Entries drawn from a collection
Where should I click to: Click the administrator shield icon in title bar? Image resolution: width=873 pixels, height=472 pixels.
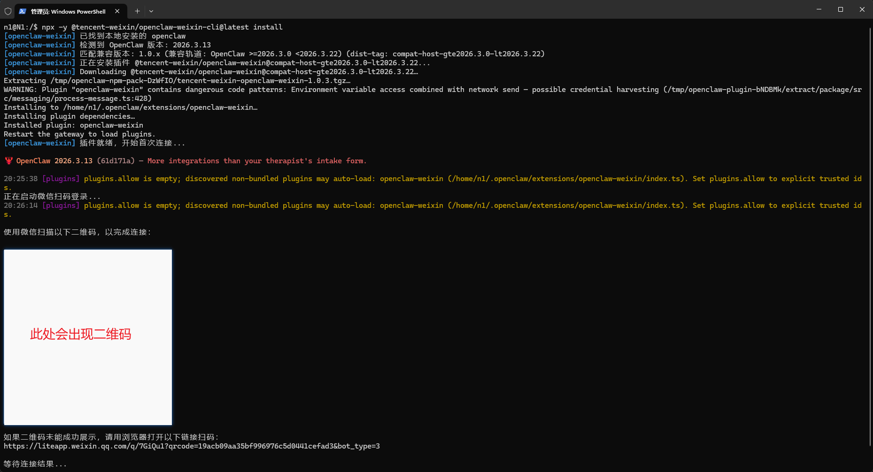pyautogui.click(x=8, y=11)
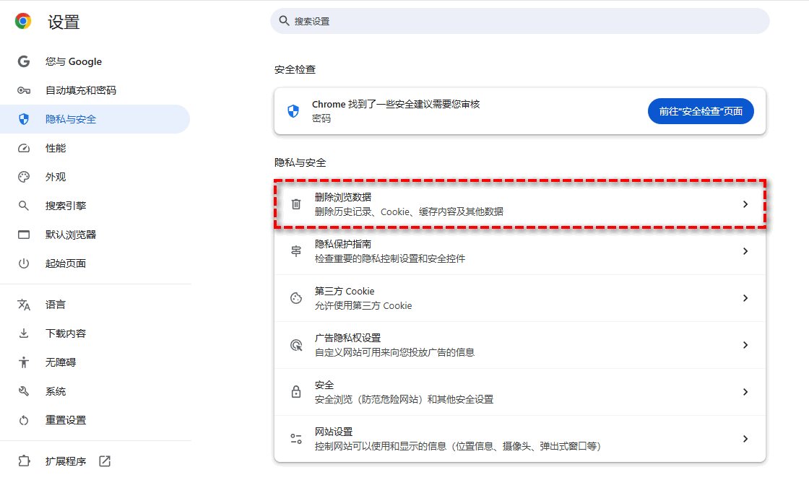
Task: Click the 前往"安全检查"页面 button
Action: click(700, 111)
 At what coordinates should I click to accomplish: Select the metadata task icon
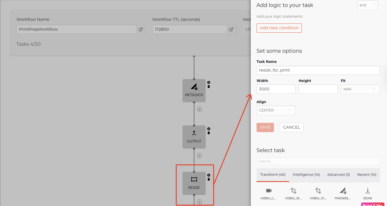click(x=342, y=191)
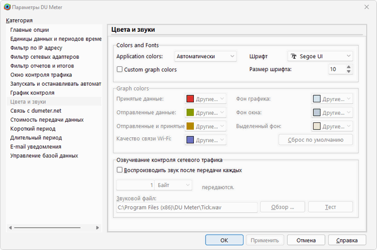Open the Байт units dropdown
Image resolution: width=377 pixels, height=250 pixels.
pos(173,185)
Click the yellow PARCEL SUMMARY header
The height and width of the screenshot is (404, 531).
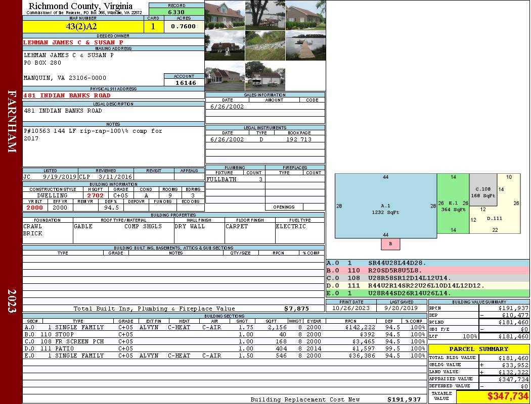pyautogui.click(x=479, y=349)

--- Problem ---
Copy all of the rows above word for word, leaving the pictures out.

--- Solution for this problem ---
Where should I click to: Click the administrator shield icon in title bar? Image resolution: width=873 pixels, height=472 pixels.
pyautogui.click(x=8, y=11)
Task: Click the 前往"安全检查"页面 button
Action: click(700, 111)
 At what coordinates should I click to accomplish: Select the metadata task icon
click(x=342, y=191)
Open the Байт units dropdown
Image resolution: width=377 pixels, height=250 pixels.
pos(173,185)
Click the yellow PARCEL SUMMARY header
The height and width of the screenshot is (404, 531).
pyautogui.click(x=479, y=349)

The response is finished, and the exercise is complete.